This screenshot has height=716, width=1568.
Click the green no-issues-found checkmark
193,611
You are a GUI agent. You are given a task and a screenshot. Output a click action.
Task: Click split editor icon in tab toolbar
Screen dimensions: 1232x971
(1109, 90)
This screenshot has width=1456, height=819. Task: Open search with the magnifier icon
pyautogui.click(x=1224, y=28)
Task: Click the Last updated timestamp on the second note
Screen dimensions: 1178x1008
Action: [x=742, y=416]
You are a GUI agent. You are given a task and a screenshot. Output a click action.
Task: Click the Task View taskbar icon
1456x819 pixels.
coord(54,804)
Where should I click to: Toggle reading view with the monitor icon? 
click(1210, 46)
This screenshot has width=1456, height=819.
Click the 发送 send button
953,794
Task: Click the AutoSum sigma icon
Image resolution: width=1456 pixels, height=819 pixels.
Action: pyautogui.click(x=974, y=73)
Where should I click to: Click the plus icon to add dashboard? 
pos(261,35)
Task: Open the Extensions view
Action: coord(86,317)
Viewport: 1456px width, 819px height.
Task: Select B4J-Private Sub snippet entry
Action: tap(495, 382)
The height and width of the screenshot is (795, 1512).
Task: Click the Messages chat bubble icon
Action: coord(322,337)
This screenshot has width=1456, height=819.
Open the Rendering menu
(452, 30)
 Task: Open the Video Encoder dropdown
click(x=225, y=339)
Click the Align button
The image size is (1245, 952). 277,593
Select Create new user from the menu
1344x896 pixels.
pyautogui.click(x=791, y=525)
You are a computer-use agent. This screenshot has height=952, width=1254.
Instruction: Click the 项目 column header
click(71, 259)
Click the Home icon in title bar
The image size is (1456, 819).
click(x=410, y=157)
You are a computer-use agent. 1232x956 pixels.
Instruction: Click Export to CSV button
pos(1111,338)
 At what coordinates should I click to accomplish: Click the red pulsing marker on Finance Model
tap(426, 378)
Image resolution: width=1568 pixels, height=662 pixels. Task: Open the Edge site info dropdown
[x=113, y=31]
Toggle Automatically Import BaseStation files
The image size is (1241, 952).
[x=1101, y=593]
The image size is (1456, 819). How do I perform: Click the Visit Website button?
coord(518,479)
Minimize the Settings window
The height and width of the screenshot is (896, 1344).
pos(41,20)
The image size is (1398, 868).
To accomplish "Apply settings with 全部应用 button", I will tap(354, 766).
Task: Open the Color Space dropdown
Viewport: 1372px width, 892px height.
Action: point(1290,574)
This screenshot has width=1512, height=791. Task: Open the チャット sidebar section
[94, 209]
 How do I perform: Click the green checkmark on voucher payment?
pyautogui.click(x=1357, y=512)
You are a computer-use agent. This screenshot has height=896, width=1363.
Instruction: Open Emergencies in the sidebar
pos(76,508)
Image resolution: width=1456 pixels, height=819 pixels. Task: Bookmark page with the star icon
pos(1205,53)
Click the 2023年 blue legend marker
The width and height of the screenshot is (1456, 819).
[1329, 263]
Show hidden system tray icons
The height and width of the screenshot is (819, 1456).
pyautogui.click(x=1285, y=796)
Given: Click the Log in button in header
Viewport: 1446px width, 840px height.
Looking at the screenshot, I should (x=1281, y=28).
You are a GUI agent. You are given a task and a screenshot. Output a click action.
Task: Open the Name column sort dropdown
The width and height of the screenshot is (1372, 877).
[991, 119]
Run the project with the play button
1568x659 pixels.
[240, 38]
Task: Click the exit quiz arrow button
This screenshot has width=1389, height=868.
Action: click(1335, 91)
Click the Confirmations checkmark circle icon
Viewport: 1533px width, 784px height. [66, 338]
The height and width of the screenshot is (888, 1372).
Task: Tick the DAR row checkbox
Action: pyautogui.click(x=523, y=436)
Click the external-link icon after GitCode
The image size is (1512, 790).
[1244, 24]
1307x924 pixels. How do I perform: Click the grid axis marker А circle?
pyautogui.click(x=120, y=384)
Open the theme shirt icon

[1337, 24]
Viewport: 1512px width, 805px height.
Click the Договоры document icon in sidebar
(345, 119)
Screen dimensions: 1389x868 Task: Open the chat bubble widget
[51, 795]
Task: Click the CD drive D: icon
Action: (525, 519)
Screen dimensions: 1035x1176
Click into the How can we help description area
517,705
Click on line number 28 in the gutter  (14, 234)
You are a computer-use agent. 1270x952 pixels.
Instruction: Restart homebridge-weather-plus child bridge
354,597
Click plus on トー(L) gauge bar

——

Among the lines above, find the ones containing "agent" and copy them.

You are a GUI agent. You are given a task and a screenshot. Output a click action.
You are a GUI agent. You are given a task and a screenshot. Output a click action.
You are a computer-use agent. This screenshot has height=952, width=1254.
You are a computer-use agent. 1232x956 pixels.
You are a computer-use agent. This screenshot has height=896, width=1363.
You are a GUI agent. You are given a task and a screenshot. Output a click action.
You are a computer-use agent. 1270x952 pixels.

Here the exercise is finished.